Oldies But Goodies: Blue Beetle #56 (Mai 1948)

6 février 2010 Non Par Comic Box

[FRENCH] De nombreux super-héros notables furent créés pendant le Golden Age. On ne peut pas en dire autant de leurs adversaires. Tout le monde n’avait pas, loin s’en faut, une galerie d’ennemis aussi riche que Batman ou Captain America. Peu de gens seraient sans doute capables de citer, de manière spontanée, le nom des principaux criminels que Dan Garrett, le Blue Beetle du Golden Age, a pu mettre hors d’état de nuire. Le Sphinx, par exemple, n’a laissé aucune trace dans l’ère moderne. A l’époque de l’épisode la concernant, cette tueuse masquée allait faire scandale et faire que Blue Beetle #56 allait faire l’objet de bien des études. L’éditeur Fox Feature, tout en étant un brin raccoleur, ne s’attendait sans doute pas à tant de polémique…

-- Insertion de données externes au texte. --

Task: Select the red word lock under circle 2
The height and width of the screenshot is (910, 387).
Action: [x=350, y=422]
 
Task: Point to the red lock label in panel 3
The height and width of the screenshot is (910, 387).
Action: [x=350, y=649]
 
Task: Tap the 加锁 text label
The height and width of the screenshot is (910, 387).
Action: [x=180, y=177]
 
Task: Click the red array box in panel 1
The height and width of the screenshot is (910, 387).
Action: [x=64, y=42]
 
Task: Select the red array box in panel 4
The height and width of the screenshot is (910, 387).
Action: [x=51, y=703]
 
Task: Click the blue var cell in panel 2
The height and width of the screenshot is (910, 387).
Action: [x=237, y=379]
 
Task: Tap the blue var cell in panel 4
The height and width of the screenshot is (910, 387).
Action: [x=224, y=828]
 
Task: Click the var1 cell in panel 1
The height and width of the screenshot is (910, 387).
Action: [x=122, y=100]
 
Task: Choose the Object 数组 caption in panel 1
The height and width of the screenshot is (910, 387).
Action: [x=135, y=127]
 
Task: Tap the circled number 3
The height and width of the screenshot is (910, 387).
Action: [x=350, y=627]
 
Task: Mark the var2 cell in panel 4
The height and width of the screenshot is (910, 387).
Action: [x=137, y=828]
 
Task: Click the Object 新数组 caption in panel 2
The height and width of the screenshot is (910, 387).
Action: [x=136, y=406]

Vers la fin des années 40, Fox Feature avait pris note de l’essoufflement progressif de la mode des super-héros et s’était mis en tête d’entretenir ses titres existants en titillant le lecteur. Enfin.. comprenons-nous bien. Sans doute que le public moderne ne trouverait rien de particulièrement aguicheur dans la plupart des épisodes concernés. Mais enfin pour l’époque Fox ne faisait pas dans la dentelle et ne rechignait pas à déshabiller un peu ses héroïnes en relevant les jupes et en ouvrant des décolletés au maximum. L’exemple le plus célèbre en est sans doute Phantom Lady, personnage à la base apparu chez Quality Comics puis récupéré par Fox pour graduellement en faire une justicière très sexy, en particulier sous le crayon de Matt Baker. Ces jolies femmes qui ne cachaient rien de leurs jambes, se penchaient de manière lascive et se retrouvaient à l’occasion dans des situations très « bondage » (nous avions déjà parlé dans cette chronique des aventures de Rulah), dignes d’une séance sado-maso, étaient considérées comme un genre à part entière, le « Good Girl Art ». Good Girl car ces héroïnes étaient pleine de bonne volonté. Le péché était dans l’oeil et dans l’esprit du voyeur qui s’attardait sur les couvertures. Elles, sur le plan de la personnalité, n’avaient pas l’ombre d’un vice. Elles étaient des cousines de Wonder Woman un peu plus osées mais pas moins civiques…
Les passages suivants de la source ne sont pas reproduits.